Zapf's research also lies in forensic evaluations and bridging the gap in understanding between the legal field and psychology, running trainings for both mental health and legal professionals. Much of this research culminated in two books, both co-authored with Roesch: Forensic assessments in criminal and civil law : a handbook for lawyers (a handbook for attorneys to better understand what to anticipate from a forensic mental health assessment, given that there is not one standard procedure) and Forensic Psychology and Law (an exploration of legal topics and psychology).
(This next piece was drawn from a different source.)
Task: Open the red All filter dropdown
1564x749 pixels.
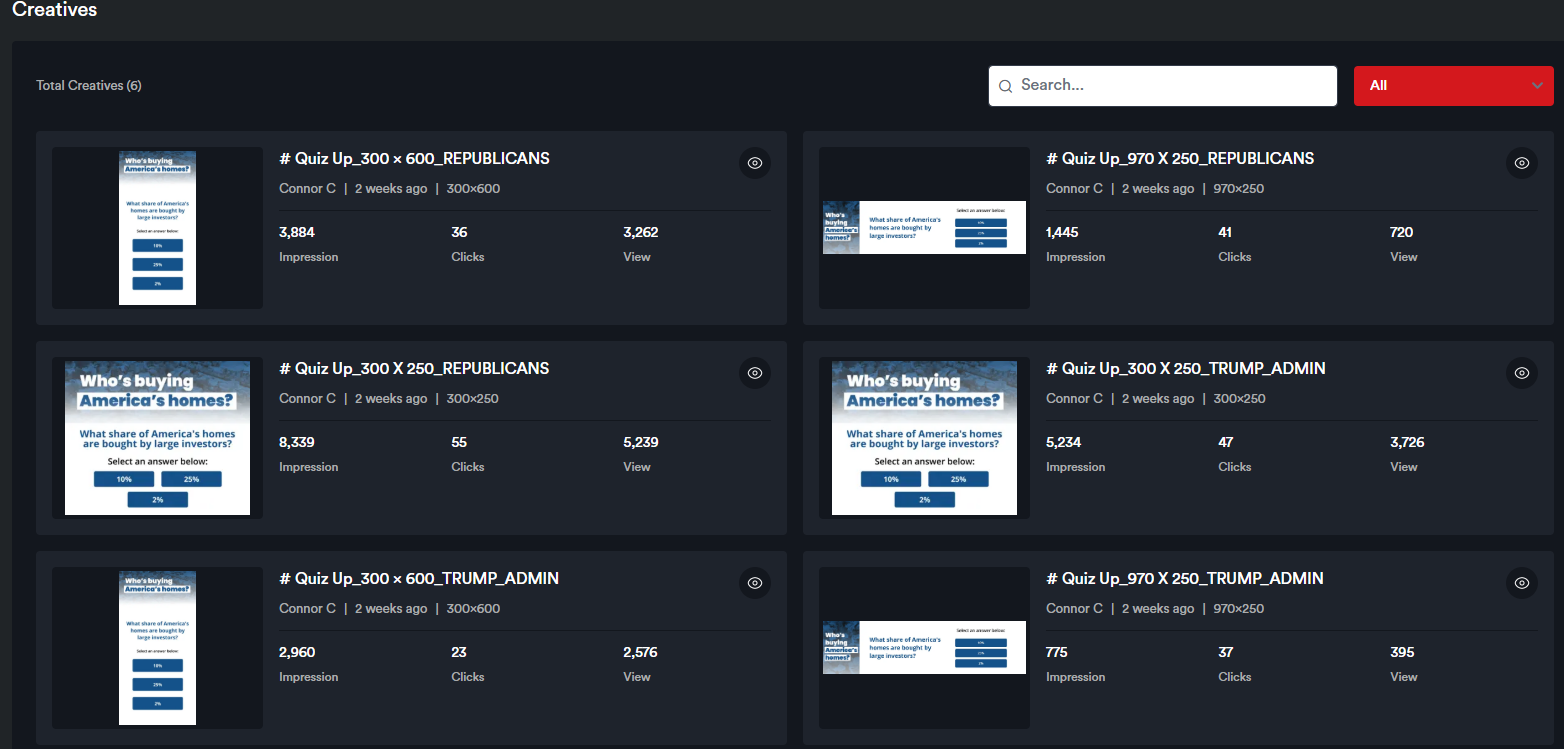Action: (x=1440, y=86)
In more recent years, Zapf has researched and written on cognitive biases in forensic assessment. She has researched how to identify and mitigate bias in forensic evaluations, as well as how aware forensic evaluators are of their own biases. She created a seven-level taxonomy based on Sir Francis Bacon's doctrine of idols to examine how biases can arise and how to mitigate these biases.

== Honors ==

- Fellow of the American Psychological Association (2006)
- Distinguished Member of the American Psychology–Law Society (2006)

== Books ==

- Cutler, B. L., & Zapf, P. A. (Eds.). (2015). APA handbook of forensic psychology. American Psychological Association.
- Pirelli, G., Beattey, R. A., & Zapf, P. A. (2017). The ethical practice of forensic psychology: A casebook. Oxford University Press.
- Roesch, R., & Zapf, P. A. (2013). Forensic assessments in criminal and civil law : A handbook for lawyers. Oxford University Press.
- Roesch, R., Zapf, P. A., & Hart, S. D. (2009). Forensic psychology and law. Wiley.
- Zapf, P., & Roesch, R. (2008). Evaluation of competence to stand trial. Oxford University Press.